Alto impatto ambientale

Questa rubrica entra ormai nel suo decimo anno, ma sfogliando le considerazioni fatte parecchio tempo addietro molte preoccupazioni rimangono sempre attuali.

Pubblicazione cartacea su: Tsport 326

Come abbiamo già osservato altre volte, risfogliando le considerazioni fatte parecchio tempo addietro, scopriamo che accanto a idee sempre nuove e virtuose, molte preoccupazioni rimangono sempre attuali. In occasione della imminente candidatura di Milano e Cortina – che auspichiamo vada a buon fine, purché lo faccia in modo… virtuoso – ai giochi olimpici invernali del 2026, e con un occhio a quanto sta realizzando Tokyo per il 2020, vogliamo riprendere alcuni temi svolti in questa rubrica nel 2010, a proposito dell’impronta ambientale dei grandi complessi sportivi.

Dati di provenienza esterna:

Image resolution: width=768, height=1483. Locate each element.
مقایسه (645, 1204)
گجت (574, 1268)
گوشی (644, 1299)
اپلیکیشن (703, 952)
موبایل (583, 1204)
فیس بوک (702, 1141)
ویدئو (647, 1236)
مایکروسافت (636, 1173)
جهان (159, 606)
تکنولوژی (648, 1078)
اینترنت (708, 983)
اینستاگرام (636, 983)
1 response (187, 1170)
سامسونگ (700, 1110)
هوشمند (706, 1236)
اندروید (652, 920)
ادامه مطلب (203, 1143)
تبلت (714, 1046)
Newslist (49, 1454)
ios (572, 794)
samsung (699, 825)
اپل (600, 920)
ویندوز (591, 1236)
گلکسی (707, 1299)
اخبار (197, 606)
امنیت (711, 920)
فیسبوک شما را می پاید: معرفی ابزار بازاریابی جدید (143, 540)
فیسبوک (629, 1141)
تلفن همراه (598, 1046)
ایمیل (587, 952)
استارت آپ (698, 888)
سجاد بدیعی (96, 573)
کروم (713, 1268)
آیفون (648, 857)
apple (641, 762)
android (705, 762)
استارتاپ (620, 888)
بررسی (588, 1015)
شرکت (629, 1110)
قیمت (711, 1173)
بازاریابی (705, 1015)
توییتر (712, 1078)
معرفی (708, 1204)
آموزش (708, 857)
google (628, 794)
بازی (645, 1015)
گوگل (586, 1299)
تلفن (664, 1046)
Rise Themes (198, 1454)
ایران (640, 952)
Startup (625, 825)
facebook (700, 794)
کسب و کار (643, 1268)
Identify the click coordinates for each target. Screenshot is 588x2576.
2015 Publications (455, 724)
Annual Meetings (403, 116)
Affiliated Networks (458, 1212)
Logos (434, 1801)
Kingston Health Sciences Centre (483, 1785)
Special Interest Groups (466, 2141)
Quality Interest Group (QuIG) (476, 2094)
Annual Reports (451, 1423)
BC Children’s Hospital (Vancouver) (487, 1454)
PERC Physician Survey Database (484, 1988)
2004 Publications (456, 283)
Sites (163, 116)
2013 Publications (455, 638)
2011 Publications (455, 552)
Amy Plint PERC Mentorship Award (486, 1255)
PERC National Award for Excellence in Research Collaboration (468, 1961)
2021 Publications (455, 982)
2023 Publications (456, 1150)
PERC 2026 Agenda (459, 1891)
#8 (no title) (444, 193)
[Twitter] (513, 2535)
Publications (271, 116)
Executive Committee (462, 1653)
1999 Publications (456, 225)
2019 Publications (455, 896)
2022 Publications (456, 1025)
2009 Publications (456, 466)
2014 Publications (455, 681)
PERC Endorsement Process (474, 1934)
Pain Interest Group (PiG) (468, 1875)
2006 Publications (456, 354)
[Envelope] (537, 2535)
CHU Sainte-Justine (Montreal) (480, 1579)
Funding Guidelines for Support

La seconda metà del secolo scorso ha visto definitivamente tramontare il carattere “dilettantistico” sia dell’approccio alla disciplina sportiva da parte degli atleti praticanti sia quella organizzativa da parte dei vari comitati organizzatori o promotori dell’evento sportivo. Accanto all’accrescimento della fama e del successo degli atleti e delle manifestazioni si è cercato di porre regole e procedure progressivamente più chiare e vincolanti ed i “luoghi” deputati allo svolgimento si sono accresciuti tecnicamente in modo spesso spettacolare.
Ciò è senza dubbio coinciso con l’accrescimento del valore politico e mediatico dei risultati conseguiti nelle varie discipline all’interno soprattutto delle grandi manifestazioni planetarie. E’ sufficiente ricordare l’eco prodotto dai ripetuti boicottaggi nelle partecipazioni delle rappresentative nazionali alle varie edizioni olimpiche.
Questa attenzione alle sorti delle vicende ed ai risultati legati alle discipline sportive ha accresciuto gli investimenti economici nell’organizzazione delle manifestazioni, nei budget delle Federazioni accrescendo di conseguenza le aspettative riguardanti i complessi sportivi.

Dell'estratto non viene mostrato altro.